# DOCUMENT EXCERPT:
Match.com sponsored the latest episodic article entailed, 5 Reasons He Didn’t Call You Back. I’m a sucker for any advice on dating, romance and relationships. Especially when it comes from the experts at Match.com [insert cynicism here].
I fancy myself as a well-educated and at times an intellect. I read the article. And then I read it again. Trying to make sense of it and how it related to me.
The 5 Reasons
Their Reason #1: You talk, but don’t listen.
[My Response] I usually end up having to talk a boy off a ledge. I constantly get texts or emails from boys stating, “hey, thanks for letting me vent”. I’ve been told I’ve got great ears. And a nice ass too.
Their Reason #2: You use conversation as therapy.
[My Response] I’m not a huge fan of talking on the phone. I’d rather meet up over a bottle of wine or grab a beer at the nearest drinking hole. And not to mention, I don’t carry an oversized suitcase full of baggage that alludes to multiple therapy sessions. And if I did, I’d hit up a psychologist and pay $100/hr to get a doctorate’s perspective not some boy I met on match.com to give me a life’s worth of advice. Let’s be honest, we’re on Match.com because we haven’t been successful in our past relationships. Why would I go into detail about those and use my past stories as therapy sessions?
Their Reason #3: You’re a little too enthusiastic about him
[My Response] Nope. My mom always told me to let the boys chase after you. Unfortunately for me, the line-up of men at my door never happened like I thought it would. Well, I do have men knocking on my door, but I don’t count the Fed Ex Guy, The Pizza Delivery Man and the little dude hanging flyers for tree trimming and handy work for the house as potential romantic interests.

# Stored records:
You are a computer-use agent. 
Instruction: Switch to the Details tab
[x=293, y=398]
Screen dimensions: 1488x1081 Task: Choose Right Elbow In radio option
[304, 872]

# PROMPT 1:
Answer these questions about the dating-advice post:
(a) Which site sponsored the article the writer read?
(b) What is the article's Reason #2?
(c) Which three men knocking on the writer's door does the writer not count as potential romantic interests?
# PROMPT 2:
Revise the dating-advice post starting at "Match.com sponsored the" and ending at "but don’t listen.", putting "fool" in place of "sucker".

# OUTPUT 1:
(a) Match.com
(b) You use conversation as therapy.
(c) The Fed Ex Guy, the Pizza Delivery Man, and the little dude hanging flyers for tree trimming and handy work for the house.

# OUTPUT 2:
Match.com sponsored the latest episodic article entailed, 5 Reasons He Didn’t Call You Back. I’m a fool for any advice on dating, romance and relationships. Especially when it comes from the experts at Match.com [insert cynicism here].
I fancy myself as a well-educated and at times an intellect. I read the article. And then I read it again. Trying to make sense of it and how it related to me.
The 5 Reasons
Their Reason #1: You talk, but don’t listen.